For 34-year-old Rapinoe, a two-time World Cup winner and Olympic gold medalist, any further delay could spell uncertainty for her career.
“Certainly, you want to be able to go out the way that you want to and not sort of be pushed out by a pandemic,” she said, adding this was likely the last Olympic games for both her and girlfriend, WNBA player and Olympian Sue Bird.
“If it happens that, you know, we can’t play sports for or a number of years or whatever it may be, you know, this situation will be what it is. And I think we’ll be at peace with that. But I think we’re definitely both hoping to be able to play in the Olympics.”
Rapinoe also noted Covid-19 could delay next steps in the USWNT’s legal battle with the US Soccer Federation over equal compensation. The team filed a gender discrimination lawsuit in March 2019, asking for more than $66 million in damages.

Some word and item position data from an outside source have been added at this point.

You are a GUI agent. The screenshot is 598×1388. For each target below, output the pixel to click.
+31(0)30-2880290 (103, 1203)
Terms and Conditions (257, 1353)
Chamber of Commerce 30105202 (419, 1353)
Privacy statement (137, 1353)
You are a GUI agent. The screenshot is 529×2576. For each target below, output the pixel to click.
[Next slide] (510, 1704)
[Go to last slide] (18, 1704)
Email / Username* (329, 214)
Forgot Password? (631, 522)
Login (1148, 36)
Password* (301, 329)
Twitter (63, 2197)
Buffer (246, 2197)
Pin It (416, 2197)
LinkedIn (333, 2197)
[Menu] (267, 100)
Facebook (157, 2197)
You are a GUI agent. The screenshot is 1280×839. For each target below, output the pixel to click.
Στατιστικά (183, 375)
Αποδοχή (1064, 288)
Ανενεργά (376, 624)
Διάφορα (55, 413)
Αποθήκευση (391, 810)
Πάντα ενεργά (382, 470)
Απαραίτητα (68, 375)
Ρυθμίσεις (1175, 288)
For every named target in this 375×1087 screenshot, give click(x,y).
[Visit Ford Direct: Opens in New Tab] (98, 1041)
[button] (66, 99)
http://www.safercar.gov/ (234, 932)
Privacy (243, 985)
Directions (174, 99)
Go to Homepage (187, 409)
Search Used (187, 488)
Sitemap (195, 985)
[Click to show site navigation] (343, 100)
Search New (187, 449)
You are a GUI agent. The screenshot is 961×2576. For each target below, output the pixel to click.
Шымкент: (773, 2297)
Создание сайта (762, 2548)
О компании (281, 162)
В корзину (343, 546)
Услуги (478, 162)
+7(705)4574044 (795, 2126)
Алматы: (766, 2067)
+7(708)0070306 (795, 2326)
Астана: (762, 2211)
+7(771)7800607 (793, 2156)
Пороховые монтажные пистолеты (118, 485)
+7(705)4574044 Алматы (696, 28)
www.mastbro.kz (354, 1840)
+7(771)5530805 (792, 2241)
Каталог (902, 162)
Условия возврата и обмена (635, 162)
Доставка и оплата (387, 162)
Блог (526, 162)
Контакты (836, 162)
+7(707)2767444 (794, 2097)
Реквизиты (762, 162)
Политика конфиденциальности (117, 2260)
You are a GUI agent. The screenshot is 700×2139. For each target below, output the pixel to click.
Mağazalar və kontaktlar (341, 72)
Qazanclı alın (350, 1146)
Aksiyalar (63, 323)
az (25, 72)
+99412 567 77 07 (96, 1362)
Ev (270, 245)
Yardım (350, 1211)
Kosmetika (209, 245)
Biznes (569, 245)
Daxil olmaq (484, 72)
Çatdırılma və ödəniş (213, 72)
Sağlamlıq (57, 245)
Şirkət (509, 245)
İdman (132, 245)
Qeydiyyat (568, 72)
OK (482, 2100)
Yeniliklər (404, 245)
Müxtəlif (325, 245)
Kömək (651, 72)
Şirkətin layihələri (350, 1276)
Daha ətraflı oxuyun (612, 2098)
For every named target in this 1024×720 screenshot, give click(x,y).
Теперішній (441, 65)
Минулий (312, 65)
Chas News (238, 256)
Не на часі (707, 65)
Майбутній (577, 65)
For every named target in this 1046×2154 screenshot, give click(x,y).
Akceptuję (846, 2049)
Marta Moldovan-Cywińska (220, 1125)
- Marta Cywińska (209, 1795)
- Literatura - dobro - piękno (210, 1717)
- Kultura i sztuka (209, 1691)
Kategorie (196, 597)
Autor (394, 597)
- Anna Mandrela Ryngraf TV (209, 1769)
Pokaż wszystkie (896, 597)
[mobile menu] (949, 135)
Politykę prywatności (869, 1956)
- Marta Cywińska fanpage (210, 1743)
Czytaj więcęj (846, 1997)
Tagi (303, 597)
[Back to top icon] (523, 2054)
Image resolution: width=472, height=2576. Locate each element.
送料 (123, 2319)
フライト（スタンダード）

On Friday, a federal judge dismissed the team’s demands for equal pay, allowing only the lawsuit’s claims of unfair travel, accommodations and staffing to move forward. The team plans to appeal. Before that setback was announced, Rapinoe told Axelrod she remained hopeful a settlement could be reached.
“They’re the only federation that we can have,” Rapinoe said. “We’re the only team that they can have. We’re going to be tied together forever. So I’m always hopeful that there’s a way that we can work through this. But I really do believe that there needs to be a major paradigm shift in in how they think about the women’s team.”
She continued: “But I think in order to honestly have the paradigm shift that we need, there needs to be a clearing of the house. I don’t think that you can have all, you know, a lot of the same people that have overseen a lot of these decisions and been there for a long time. You know, unless they all sort of have a come to Jesus moment.”
As part of their legal argument, the US Soccer Federation filed a brief claiming the women and men’s teams have different jobs, in part because men are inherently faster and stronger, calling it “indisputable science.”
“To signal to not only the boys that they are just innately better, but to the girls that they’re innately lesser was just, I mean, it was stupid,” Rapinoe said. “It just, I think, really showed how deep that sentiment goes that they were willing and comfortable to put that in a public briefing.”
Also on the podcast, Rapinoe talked about the long-term financial impact of Covid-19 on women’s sports leagues, which already operate with less resources and pay their athletes significantly less than their male counterparts.
“We don’t have the reserves that the NBA has,” she said. “I’m not really sure as we get deeper into the summer and you know, are we going to have a season or not?
“I’m not really sure about the financial future of the leagues. Hopefully we can ride this out and be able to come back strong next year whenever we’re able to. But it’s definitely a big worry for the female leagues around the country and the world, frankly.”